Copy out the lines of the data below word for word, from the line containing "The height and width of the screenshot is (1624, 2286)." through the line containing "y-tick-label: 0.70 is", both included.

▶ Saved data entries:
--------------------------------

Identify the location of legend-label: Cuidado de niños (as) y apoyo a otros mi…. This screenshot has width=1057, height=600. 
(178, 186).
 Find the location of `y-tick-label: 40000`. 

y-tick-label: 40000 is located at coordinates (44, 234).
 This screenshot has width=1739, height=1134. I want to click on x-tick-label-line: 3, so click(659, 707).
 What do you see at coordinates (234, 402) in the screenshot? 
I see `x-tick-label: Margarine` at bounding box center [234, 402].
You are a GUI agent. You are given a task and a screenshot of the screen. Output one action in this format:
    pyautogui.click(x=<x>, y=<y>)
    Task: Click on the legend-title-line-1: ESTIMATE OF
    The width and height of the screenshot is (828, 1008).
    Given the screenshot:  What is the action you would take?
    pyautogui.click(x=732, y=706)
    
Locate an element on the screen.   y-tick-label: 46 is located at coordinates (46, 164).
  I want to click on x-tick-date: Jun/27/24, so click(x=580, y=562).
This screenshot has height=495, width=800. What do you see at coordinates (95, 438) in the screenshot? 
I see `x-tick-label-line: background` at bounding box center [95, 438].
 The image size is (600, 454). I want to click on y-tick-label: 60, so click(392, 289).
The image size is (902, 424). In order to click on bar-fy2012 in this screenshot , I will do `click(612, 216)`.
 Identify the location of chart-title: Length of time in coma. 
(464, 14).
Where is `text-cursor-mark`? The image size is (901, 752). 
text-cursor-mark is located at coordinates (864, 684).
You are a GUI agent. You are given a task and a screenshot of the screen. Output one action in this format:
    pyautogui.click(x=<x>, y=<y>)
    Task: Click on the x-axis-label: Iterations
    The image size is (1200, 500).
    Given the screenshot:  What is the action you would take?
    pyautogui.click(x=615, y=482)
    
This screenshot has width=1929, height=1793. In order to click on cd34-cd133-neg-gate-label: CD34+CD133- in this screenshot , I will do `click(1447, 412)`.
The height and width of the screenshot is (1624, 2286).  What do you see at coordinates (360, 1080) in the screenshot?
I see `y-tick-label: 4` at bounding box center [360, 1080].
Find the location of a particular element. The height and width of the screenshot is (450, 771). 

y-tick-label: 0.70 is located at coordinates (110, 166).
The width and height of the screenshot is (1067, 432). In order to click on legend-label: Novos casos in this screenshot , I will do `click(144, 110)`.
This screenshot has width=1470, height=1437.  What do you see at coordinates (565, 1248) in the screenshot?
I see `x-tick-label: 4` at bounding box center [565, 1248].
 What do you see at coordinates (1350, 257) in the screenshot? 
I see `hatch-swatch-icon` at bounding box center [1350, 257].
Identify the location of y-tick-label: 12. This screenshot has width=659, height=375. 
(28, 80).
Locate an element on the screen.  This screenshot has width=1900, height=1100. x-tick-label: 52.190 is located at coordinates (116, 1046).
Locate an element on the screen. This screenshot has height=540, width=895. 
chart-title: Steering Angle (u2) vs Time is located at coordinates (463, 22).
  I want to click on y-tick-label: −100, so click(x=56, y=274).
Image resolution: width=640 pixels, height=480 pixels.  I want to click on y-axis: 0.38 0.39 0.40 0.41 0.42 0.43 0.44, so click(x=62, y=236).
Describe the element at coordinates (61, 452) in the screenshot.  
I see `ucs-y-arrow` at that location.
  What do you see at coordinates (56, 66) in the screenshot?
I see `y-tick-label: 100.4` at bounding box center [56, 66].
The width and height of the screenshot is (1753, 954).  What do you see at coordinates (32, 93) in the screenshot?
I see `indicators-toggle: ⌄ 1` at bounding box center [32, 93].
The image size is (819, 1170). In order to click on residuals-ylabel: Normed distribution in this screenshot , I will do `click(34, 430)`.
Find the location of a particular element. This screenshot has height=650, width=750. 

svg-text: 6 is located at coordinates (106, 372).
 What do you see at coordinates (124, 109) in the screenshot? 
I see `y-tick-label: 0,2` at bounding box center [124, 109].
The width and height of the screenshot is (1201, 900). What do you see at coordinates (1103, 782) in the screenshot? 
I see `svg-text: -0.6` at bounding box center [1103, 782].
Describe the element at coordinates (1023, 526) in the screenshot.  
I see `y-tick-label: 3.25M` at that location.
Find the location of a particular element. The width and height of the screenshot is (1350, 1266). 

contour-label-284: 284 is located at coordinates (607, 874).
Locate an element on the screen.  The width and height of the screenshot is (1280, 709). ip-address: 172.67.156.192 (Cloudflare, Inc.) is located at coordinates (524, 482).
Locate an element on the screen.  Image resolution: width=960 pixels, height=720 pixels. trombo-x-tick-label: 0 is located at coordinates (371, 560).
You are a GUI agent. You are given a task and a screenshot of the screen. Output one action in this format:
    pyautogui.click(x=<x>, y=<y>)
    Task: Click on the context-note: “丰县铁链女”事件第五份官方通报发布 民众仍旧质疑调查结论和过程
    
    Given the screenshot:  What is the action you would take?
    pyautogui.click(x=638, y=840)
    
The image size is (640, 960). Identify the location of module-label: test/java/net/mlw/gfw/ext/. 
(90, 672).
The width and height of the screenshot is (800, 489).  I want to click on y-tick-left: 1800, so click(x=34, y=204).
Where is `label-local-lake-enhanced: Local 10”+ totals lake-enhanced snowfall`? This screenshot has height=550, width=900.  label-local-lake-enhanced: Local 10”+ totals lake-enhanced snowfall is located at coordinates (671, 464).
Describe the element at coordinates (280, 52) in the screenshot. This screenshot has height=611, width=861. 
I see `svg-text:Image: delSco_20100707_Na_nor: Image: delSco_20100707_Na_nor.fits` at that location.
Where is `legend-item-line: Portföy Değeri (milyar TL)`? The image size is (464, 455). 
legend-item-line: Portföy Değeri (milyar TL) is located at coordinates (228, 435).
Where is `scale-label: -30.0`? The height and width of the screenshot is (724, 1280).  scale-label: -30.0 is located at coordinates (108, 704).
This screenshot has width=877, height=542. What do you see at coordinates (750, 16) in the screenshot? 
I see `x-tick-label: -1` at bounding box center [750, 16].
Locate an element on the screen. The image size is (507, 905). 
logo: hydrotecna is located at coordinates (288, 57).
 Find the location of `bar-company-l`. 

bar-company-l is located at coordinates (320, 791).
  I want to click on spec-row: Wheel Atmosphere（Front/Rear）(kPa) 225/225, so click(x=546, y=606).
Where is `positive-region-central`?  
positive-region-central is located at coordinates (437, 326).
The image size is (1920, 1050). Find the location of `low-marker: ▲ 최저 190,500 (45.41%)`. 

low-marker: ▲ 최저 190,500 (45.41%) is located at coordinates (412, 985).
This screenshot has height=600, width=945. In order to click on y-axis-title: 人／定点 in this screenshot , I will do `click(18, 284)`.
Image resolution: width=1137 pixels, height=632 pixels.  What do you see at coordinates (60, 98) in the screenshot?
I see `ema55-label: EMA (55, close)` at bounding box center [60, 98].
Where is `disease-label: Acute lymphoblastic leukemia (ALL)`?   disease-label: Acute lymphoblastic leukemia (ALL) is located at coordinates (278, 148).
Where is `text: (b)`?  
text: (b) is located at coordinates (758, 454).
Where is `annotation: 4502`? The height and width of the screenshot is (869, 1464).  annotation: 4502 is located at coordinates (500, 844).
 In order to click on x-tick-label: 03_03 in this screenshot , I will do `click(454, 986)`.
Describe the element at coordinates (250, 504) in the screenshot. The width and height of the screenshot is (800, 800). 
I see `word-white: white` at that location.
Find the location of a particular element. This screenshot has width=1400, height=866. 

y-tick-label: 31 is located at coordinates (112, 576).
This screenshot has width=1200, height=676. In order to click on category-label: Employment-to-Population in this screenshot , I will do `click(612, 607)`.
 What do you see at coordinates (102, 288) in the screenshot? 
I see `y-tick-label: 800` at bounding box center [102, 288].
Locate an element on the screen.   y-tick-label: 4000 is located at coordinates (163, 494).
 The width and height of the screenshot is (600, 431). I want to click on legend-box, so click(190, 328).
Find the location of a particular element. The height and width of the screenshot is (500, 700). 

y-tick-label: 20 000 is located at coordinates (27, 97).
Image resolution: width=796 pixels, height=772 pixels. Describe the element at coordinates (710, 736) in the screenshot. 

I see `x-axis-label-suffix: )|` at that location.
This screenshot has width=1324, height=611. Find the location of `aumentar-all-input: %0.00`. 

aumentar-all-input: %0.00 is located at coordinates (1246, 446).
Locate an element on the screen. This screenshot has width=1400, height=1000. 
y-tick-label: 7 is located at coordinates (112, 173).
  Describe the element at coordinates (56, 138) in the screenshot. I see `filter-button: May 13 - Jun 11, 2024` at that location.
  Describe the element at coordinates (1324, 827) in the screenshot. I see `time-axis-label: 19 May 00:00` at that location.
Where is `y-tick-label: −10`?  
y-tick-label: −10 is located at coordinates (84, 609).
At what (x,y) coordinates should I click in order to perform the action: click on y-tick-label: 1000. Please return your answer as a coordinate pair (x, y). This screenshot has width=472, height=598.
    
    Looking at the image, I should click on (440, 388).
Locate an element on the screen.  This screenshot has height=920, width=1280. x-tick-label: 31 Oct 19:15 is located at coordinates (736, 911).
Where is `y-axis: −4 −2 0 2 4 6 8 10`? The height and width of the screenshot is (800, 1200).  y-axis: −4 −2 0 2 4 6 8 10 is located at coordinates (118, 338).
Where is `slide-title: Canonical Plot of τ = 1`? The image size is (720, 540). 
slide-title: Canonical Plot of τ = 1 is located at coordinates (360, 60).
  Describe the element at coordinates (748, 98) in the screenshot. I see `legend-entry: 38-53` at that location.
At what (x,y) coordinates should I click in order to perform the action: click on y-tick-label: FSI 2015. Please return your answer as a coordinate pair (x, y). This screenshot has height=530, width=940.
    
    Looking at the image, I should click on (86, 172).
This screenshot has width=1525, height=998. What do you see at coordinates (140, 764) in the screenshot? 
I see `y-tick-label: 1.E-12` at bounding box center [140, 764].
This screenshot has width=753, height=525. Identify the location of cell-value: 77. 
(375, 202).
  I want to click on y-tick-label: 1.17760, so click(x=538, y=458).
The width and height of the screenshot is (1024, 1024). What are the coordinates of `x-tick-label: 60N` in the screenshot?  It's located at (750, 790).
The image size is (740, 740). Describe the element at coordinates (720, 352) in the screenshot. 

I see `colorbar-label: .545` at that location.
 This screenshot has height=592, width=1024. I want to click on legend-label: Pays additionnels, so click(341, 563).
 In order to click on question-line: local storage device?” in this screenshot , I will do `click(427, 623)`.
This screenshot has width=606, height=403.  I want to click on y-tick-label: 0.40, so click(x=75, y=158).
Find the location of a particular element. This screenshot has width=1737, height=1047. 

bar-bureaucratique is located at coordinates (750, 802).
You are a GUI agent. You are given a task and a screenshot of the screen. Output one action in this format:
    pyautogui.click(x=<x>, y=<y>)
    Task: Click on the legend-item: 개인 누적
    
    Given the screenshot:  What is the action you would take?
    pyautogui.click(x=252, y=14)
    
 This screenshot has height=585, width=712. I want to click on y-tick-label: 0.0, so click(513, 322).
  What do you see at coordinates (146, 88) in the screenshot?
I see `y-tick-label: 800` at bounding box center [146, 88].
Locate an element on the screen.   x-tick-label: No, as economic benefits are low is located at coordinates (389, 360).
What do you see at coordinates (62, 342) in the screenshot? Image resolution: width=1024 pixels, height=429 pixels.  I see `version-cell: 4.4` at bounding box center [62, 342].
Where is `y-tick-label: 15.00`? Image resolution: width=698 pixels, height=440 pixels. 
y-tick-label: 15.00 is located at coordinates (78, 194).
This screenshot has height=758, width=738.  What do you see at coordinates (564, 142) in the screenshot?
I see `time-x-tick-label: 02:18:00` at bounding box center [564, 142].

--------------------------------

▶ Expected answer:
The height and width of the screenshot is (1624, 2286).  What do you see at coordinates (360, 1080) in the screenshot?
I see `y-tick-label: 4` at bounding box center [360, 1080].
Find the location of a particular element. The height and width of the screenshot is (450, 771). 

y-tick-label: 0.70 is located at coordinates (110, 166).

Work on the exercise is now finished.